[Saved data entries]

━━━━

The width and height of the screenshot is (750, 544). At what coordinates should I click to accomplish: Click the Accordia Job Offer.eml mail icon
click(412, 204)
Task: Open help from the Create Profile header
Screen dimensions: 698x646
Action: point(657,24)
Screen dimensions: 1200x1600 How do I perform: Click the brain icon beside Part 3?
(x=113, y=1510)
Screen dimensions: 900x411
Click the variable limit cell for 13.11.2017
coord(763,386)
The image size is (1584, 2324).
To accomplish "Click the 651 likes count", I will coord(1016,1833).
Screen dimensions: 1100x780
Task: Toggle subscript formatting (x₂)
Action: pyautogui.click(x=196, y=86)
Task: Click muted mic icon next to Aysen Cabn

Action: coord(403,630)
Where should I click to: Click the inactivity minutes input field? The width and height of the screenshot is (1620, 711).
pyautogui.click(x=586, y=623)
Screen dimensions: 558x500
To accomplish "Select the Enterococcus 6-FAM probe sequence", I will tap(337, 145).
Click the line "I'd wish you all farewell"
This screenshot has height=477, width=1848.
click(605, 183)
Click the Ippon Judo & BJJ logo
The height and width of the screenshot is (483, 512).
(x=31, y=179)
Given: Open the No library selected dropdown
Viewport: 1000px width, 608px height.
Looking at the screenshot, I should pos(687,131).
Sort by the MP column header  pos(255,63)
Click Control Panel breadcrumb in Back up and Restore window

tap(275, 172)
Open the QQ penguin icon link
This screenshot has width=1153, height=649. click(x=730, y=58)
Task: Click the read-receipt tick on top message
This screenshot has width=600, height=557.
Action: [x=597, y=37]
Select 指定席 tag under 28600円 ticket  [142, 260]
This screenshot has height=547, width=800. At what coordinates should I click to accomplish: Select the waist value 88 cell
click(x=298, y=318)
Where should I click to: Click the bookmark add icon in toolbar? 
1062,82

━━━━

= What you have to do =
Your output should be the lines from the one with "Click the line" through the end of the records above, copied exactly.

= Response =
Click the line "I'd wish you all farewell"
This screenshot has height=477, width=1848.
click(605, 183)
Click the Ippon Judo & BJJ logo
The height and width of the screenshot is (483, 512).
(x=31, y=179)
Given: Open the No library selected dropdown
Viewport: 1000px width, 608px height.
Looking at the screenshot, I should pos(687,131).
Sort by the MP column header  pos(255,63)
Click Control Panel breadcrumb in Back up and Restore window

tap(275, 172)
Open the QQ penguin icon link
This screenshot has width=1153, height=649. click(x=730, y=58)
Task: Click the read-receipt tick on top message
This screenshot has width=600, height=557.
Action: [x=597, y=37]
Select 指定席 tag under 28600円 ticket  [142, 260]
This screenshot has height=547, width=800. At what coordinates should I click to accomplish: Select the waist value 88 cell
click(x=298, y=318)
Where should I click to: Click the bookmark add icon in toolbar? 
1062,82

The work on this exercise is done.